▶ Work to complete
A. Summarize the article on hospitals' offer toward health reform in two sentences.
B. Copy out the portion of the article on hospitals' offer toward health reform between "Most of the" and "payments to hospitals.", inclusive.

▶ Document excerpt
※

U.S. Hospitals Offer $155 Billion for Health Reform

Three major hospital associations have cut a deal with the Senate Finance Committee and the Obama administration to contribute about $155 billion over 10 years to the cost of health care reform, Vice President Biden announced Wednesday.
Emergency Room Entrance; Flickr user taberandrew

"We have never been as close as we are today," Biden said of health care reform. "We have these hospitals working with us, and we have the pharmaceutical industry working with us, we have doctors and nurses and health care providers with us, we have the American public behind us, and everyone sees that we need change."

Listen to the full announcement here:

Most of the savings from the deal, which was first reported Tuesday by the Washington Post, would come from lower-than-expected Medicare and Medicaid payments to hospitals.

The news is a bright spot for the Obama administration in what has otherwise been a difficult week for the administration's health care agenda, as the president's plan to sign health care legislation into law this year has hit roadblocks in Congress.

Hospital spending makes up about 31 percent of the $2 trillion the U.S. spends annually on health care, and so is a key area to trim costs. President Obama had proposed $220 billion in cuts over 10 years. Under the current deal, hospitals negotiated the smaller $155 billion number.

The agreement doesn't restrict lawmakers from demanding more cuts later, but according to Kaiser Health News, industry insiders say that the hospitals hope to create goodwill with the agreement now so that they will have influential negotiators on their side when the House and Senate later meet to hammer out joint legislation.

The agreement is the latest in a series of deals with health industry stakeholders aimed at reducing costs to contribute to health care reform and covering the uninsured. Two weeks ago, pharmaceutical makers agreed to contribute $80 million in revenue over 10 years.

※

▶ Study material
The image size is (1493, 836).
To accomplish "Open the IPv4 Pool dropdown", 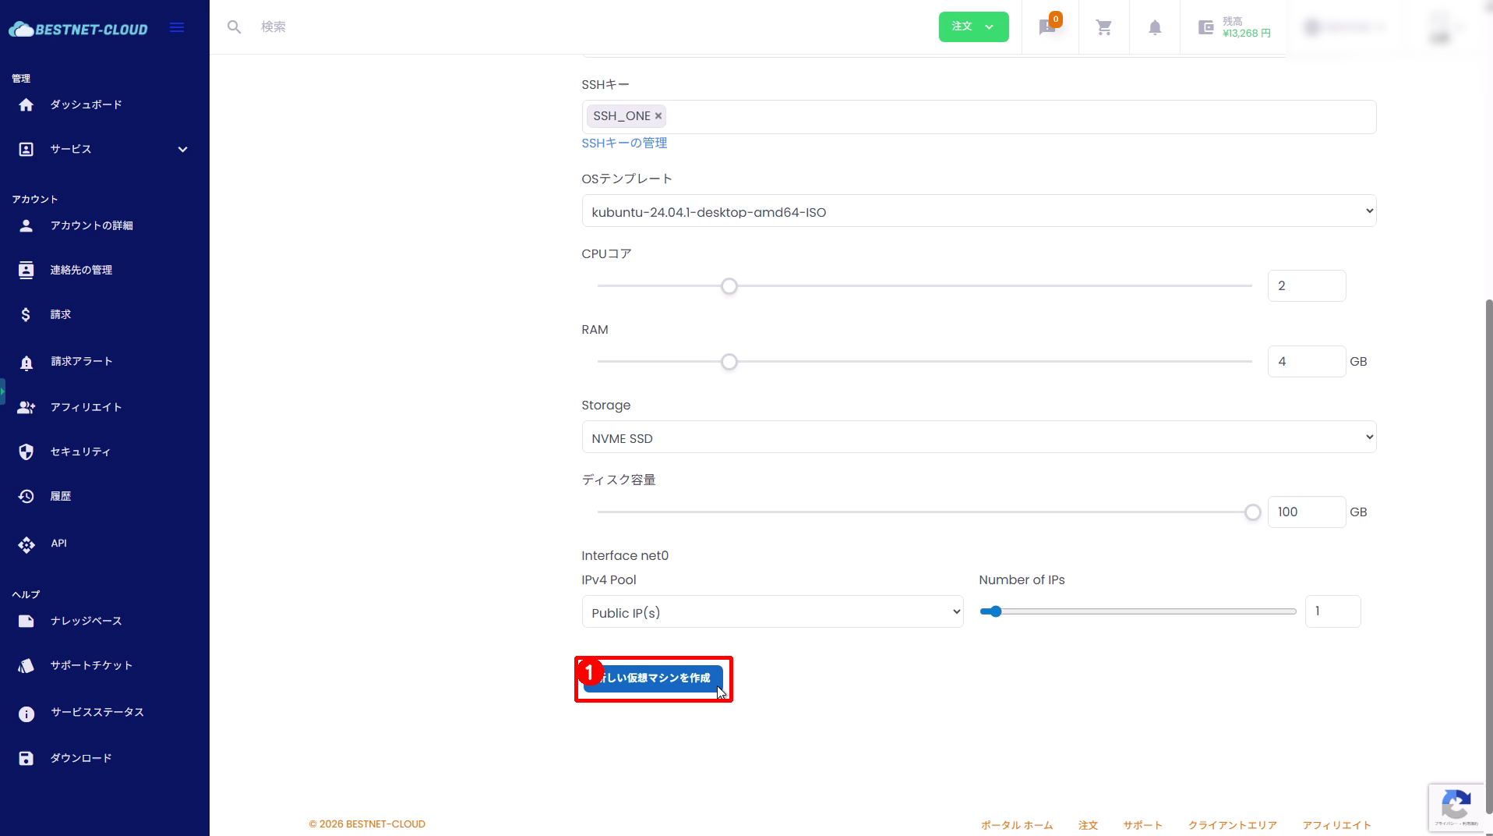I will point(771,612).
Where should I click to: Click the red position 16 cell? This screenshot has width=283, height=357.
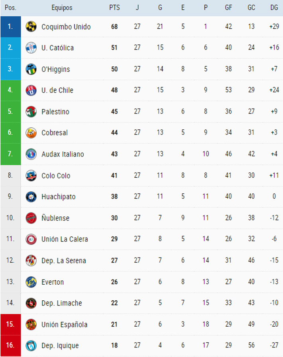coord(10,345)
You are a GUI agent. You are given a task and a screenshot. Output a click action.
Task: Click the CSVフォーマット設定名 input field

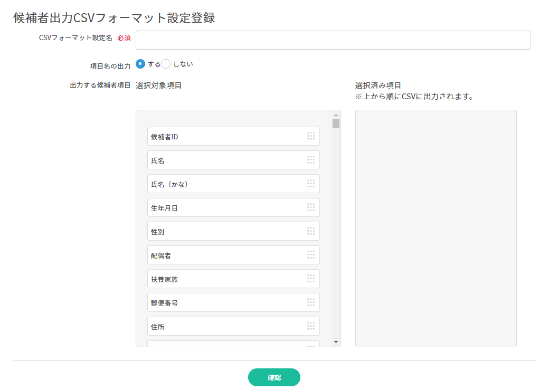[x=333, y=40]
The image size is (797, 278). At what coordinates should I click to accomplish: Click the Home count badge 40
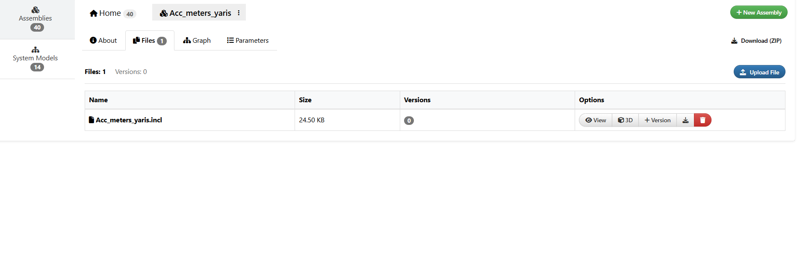point(130,14)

※

▶ Answers to the exercises
A. Three major hospital associations agreed with the Senate Finance Committee and the Obama administration to contribute about $155 billion over 10 years to the cost of health care reform, mostly through lower-than-expected Medicare and Medicaid payments to hospitals. The figure is smaller than the $220 billion in cuts President Obama had proposed, and the agreement does not stop lawmakers from demanding more cuts later.

B.
Most of the savings from the deal, which was first reported Tuesday by the Washington Post, would come from lower-than-expected Medicare and Medicaid payments to hospitals.